→ Work item: Copy out each line of the data that holds the string "agent".

→ Dataset extract:
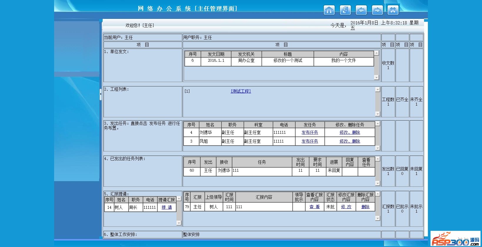This screenshot has height=247, width=482.
Task: Click 删除 link in report row 79
Action: pos(365,207)
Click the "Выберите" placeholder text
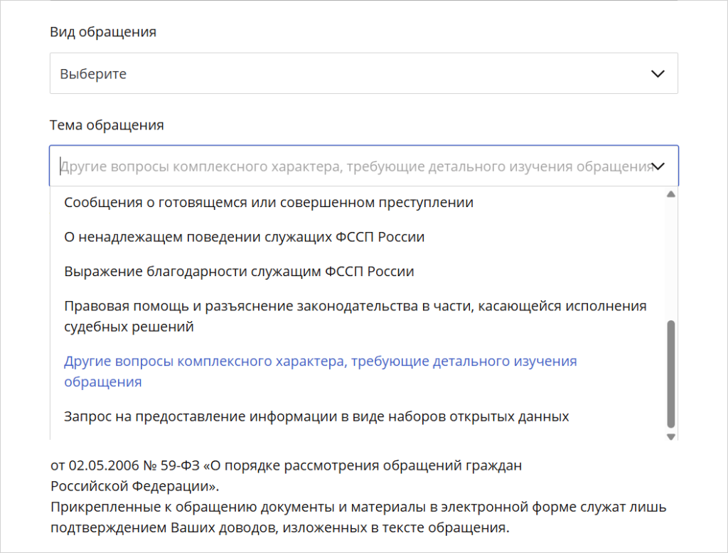 (x=93, y=74)
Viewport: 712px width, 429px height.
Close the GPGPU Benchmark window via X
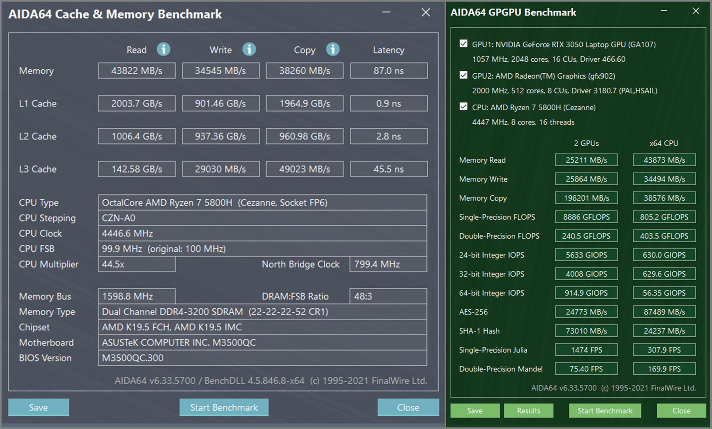[x=696, y=11]
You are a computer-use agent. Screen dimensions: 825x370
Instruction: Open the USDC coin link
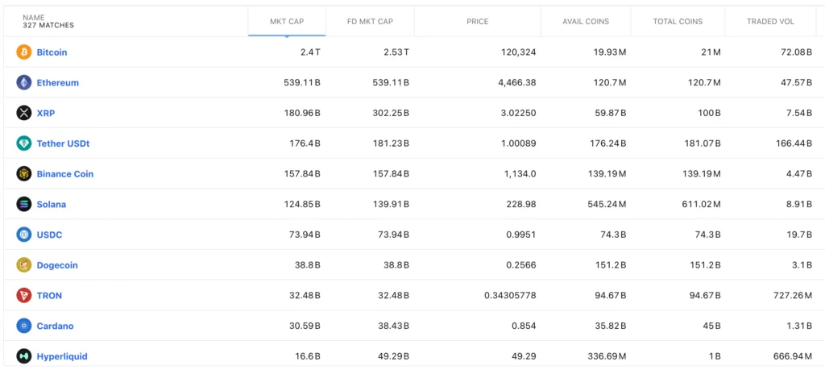(49, 235)
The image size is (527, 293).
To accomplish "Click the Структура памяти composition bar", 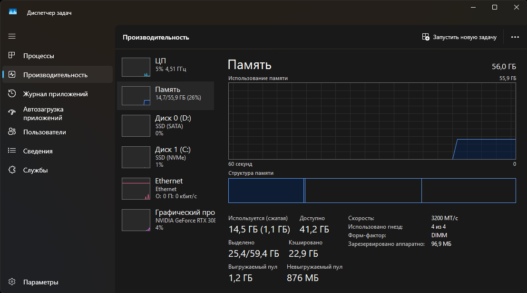I will point(372,191).
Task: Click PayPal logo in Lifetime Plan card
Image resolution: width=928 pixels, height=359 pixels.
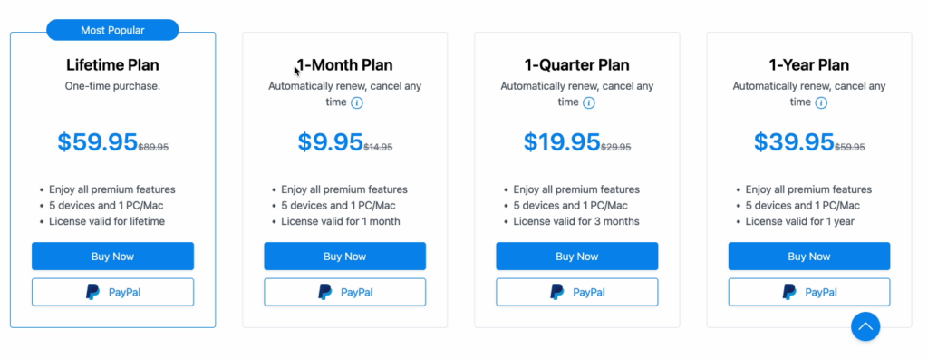Action: click(93, 292)
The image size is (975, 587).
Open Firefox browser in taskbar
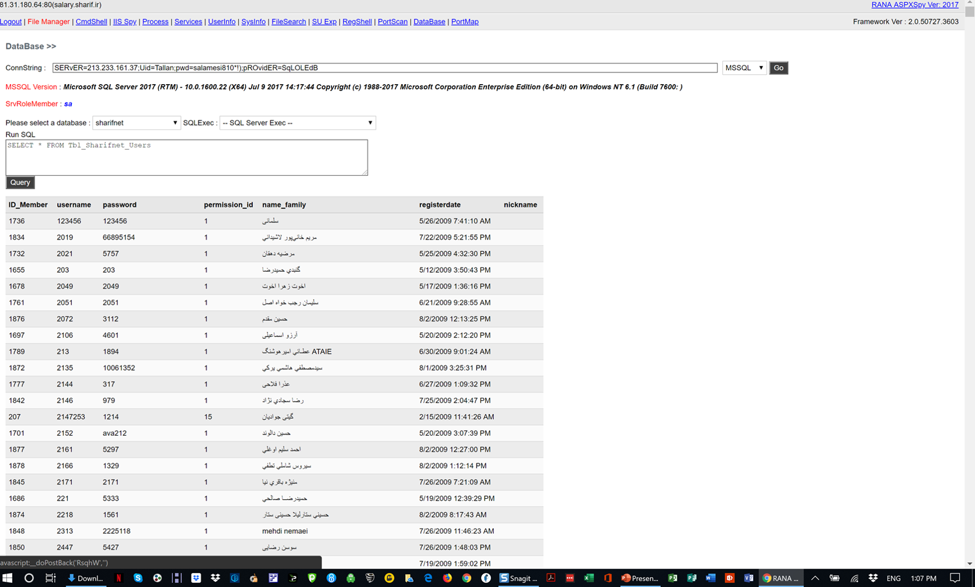[447, 578]
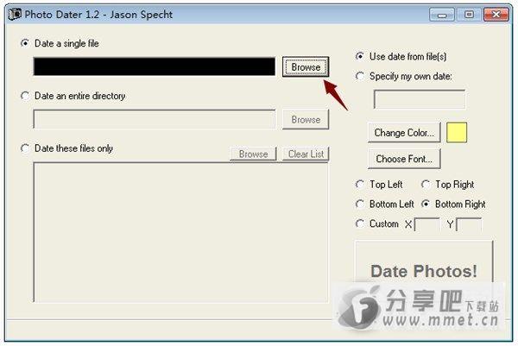Image resolution: width=518 pixels, height=346 pixels.
Task: Choose 'Date these files only' option
Action: (25, 148)
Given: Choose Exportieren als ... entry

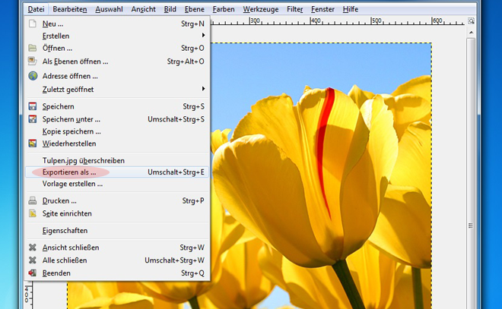Looking at the screenshot, I should coord(69,172).

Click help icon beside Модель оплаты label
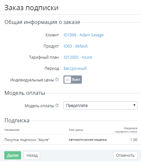pyautogui.click(x=57, y=106)
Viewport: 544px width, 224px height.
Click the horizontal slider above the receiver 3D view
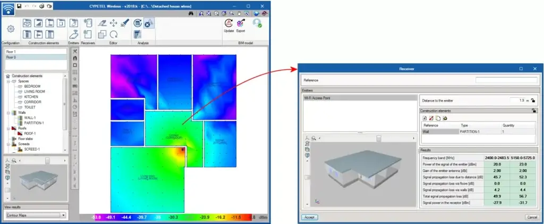coord(378,137)
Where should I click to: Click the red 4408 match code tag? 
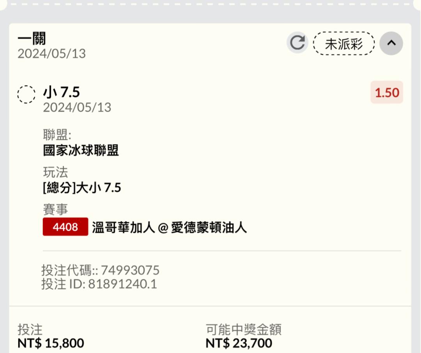[x=65, y=227]
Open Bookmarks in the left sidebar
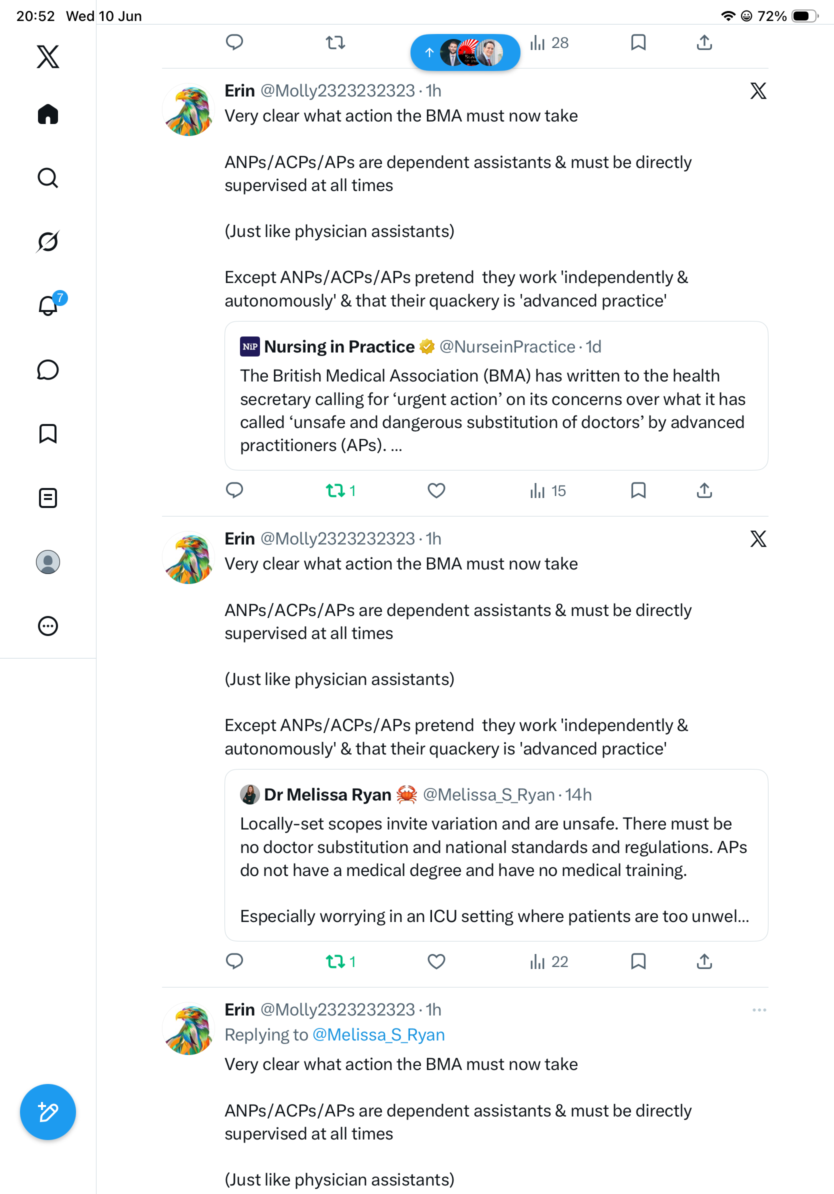 48,434
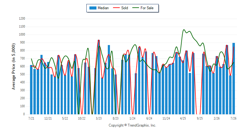Screen dimensions: 245x133
Task: Toggle the Median legend label
Action: click(103, 8)
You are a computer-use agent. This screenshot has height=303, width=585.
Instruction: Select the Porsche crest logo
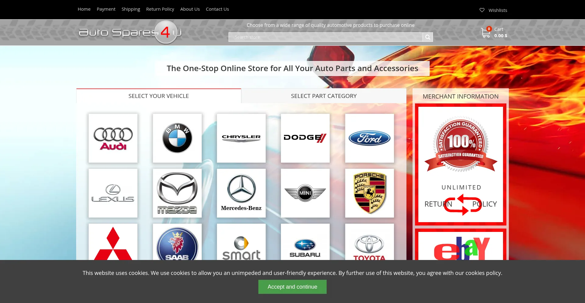369,193
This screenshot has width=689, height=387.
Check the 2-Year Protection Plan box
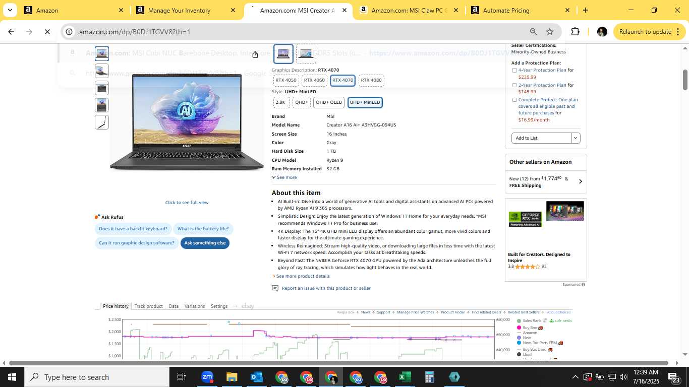(514, 85)
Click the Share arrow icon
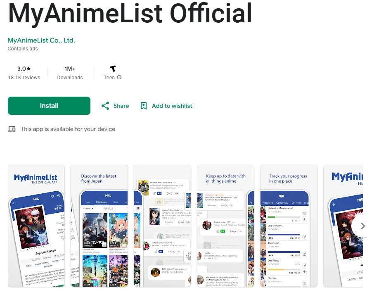This screenshot has width=367, height=290. (x=105, y=106)
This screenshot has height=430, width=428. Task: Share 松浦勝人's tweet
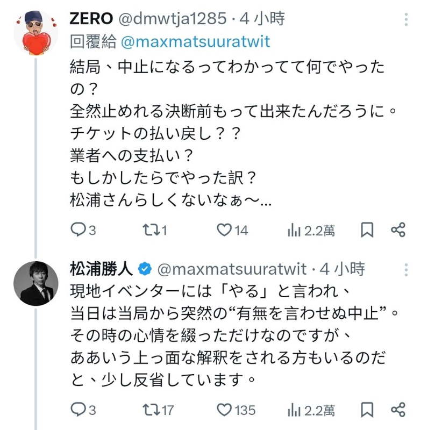coord(398,409)
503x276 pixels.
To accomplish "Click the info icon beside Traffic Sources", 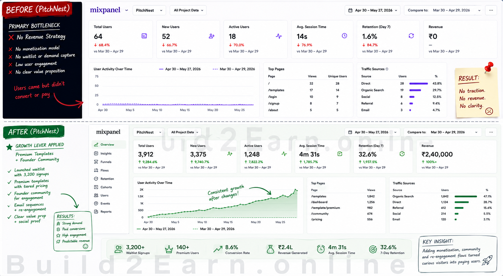I will click(387, 69).

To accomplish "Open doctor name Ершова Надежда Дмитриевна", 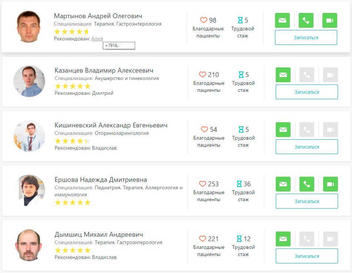I will point(101,180).
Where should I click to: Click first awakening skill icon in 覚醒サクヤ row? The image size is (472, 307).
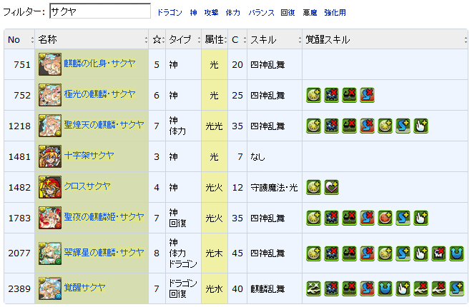point(313,288)
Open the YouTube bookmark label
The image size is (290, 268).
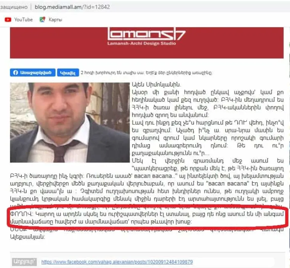click(23, 19)
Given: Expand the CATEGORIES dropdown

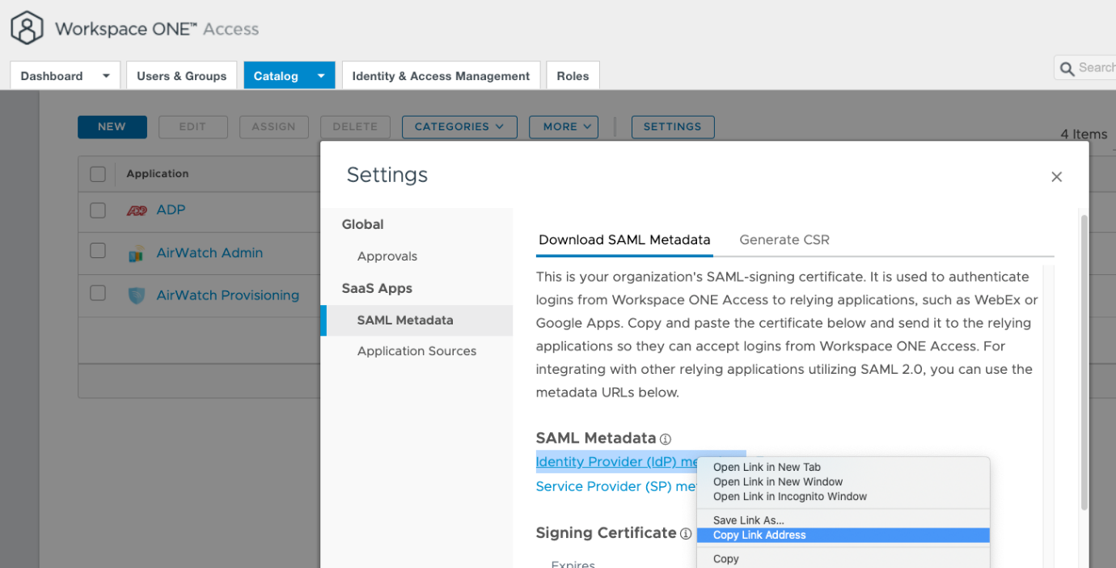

→ Exercise solution:
You are a computer-use agent. Screen dimensions: 825x370
You are a computer-use agent. This screenshot has height=303, width=585.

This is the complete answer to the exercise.